I guess the point of this rambling discourse is really to say: try to understand the people in your life who are afflicted by ongoing pain issues. It's the most debilitating, depressing, exhausting thing you can imagine, far more bitter in its effects on your mind than it is on your body. It's a burden you can never put down. You can only learn to live with it. If some people find they can no longer do that, and decide they have to end it, please don't condemn them for that. It's hard enough on those they leave behind, many of whom can't or won't understand why their loved one would "abandon them" like that. They can't understand from the inside that the burden of pain can grow so great, one can't think of anything else, and can't bear it any more. I can only thank God that so far, I've not been driven to that extremity. By his grace, I hope never to get there.

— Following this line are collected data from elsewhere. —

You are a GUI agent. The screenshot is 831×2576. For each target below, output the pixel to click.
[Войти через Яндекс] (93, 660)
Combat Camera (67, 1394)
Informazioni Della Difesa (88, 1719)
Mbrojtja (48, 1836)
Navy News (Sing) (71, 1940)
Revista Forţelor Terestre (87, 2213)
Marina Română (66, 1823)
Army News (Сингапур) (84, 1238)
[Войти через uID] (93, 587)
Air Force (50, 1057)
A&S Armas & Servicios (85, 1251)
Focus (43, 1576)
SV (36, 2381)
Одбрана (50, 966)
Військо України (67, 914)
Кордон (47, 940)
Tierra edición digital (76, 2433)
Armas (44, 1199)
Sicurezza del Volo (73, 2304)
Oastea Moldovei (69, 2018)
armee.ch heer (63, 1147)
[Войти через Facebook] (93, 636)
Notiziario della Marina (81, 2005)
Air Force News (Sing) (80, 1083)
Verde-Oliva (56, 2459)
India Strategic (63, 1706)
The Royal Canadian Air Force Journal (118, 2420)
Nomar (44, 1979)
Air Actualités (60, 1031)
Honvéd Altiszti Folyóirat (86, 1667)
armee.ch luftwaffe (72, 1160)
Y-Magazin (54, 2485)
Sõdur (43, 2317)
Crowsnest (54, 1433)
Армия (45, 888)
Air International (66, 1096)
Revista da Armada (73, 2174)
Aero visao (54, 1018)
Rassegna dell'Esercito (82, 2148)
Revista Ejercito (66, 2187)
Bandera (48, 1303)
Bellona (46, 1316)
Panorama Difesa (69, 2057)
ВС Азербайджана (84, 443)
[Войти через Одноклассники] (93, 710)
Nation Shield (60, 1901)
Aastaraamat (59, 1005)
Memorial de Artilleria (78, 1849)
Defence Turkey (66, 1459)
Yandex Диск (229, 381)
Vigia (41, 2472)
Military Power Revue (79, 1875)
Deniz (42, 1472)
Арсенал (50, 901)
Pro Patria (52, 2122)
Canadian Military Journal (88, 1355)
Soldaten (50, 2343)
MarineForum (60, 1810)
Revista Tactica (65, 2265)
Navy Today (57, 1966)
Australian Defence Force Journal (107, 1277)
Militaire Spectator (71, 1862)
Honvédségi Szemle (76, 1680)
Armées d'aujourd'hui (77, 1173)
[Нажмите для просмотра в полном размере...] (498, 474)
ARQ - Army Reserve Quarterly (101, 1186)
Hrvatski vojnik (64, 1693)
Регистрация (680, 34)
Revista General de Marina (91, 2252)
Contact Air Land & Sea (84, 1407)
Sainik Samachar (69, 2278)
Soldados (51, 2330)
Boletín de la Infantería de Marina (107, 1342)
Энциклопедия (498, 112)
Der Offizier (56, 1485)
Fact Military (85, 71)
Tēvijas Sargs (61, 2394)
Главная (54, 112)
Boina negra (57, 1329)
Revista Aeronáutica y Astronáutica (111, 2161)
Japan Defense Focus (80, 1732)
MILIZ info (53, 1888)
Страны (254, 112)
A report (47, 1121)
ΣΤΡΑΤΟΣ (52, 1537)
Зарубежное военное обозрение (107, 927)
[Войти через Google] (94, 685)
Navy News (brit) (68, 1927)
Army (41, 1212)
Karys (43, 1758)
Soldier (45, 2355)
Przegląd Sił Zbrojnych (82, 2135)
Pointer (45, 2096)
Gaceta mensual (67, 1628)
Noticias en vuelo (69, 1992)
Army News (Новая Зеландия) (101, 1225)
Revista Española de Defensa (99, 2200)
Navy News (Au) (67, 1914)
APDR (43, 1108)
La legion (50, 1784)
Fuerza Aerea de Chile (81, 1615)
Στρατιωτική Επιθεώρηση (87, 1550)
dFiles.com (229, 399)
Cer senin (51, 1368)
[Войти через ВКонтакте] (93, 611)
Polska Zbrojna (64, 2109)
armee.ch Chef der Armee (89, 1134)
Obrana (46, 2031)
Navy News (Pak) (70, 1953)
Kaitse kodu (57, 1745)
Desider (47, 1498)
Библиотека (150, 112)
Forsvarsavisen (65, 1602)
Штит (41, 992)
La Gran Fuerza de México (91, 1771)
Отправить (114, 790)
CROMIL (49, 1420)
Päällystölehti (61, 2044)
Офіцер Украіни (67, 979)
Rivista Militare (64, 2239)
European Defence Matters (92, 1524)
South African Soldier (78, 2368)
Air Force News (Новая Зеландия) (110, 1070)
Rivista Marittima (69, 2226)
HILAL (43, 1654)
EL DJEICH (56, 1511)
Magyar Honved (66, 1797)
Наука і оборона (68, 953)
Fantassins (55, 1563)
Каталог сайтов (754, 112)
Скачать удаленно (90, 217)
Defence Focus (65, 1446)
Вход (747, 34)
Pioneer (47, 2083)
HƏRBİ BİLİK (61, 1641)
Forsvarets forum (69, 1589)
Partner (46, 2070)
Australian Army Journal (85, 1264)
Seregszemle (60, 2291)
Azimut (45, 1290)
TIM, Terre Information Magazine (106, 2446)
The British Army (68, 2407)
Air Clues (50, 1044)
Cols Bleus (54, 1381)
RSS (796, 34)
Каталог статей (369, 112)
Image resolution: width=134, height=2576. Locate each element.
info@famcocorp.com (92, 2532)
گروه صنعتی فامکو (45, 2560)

If you know a person who's battling with chronic pain, please try to help them as much as they'll let you. They probably won't take kindly to someone trying to "mother" them, or be a Karen, or smother them with unwanted assistance. Take the time to get to know them, and for them to let you through the barriers hurting people always erect (I know this: I've done it myself). Then, find out how you can help. Go the extra mile for them, if you can. Precious few others will do so in this largely uncaring world. They may even have been abandoned by their family because they're "difficult", or "troublesome", or whatever. Perhaps you can help fill that gap, and bring at least some healing to them. For those who are Christians, this falls under St. Paul's admonishment to "Bear one another’s burdens, and so fulfill the law of Christ". Pain is a heck of a burden. Some, like Sgt. Bob, find it so hard to bear that it eventually becomes impossible. Help them bear up under the load before things reach that stage.
To all my readers who suffer from ongoing pain: find others you can talk to about it, people who'll understand. A listening ear and a shoulder to cry on (sometimes literally) can be a life-saver. We can also learn from others what's worked to help them, that we may be able to try for ourselves. If we help each other stay upright, we can stagger down the road together a bit further. That's a whole lot better than despair.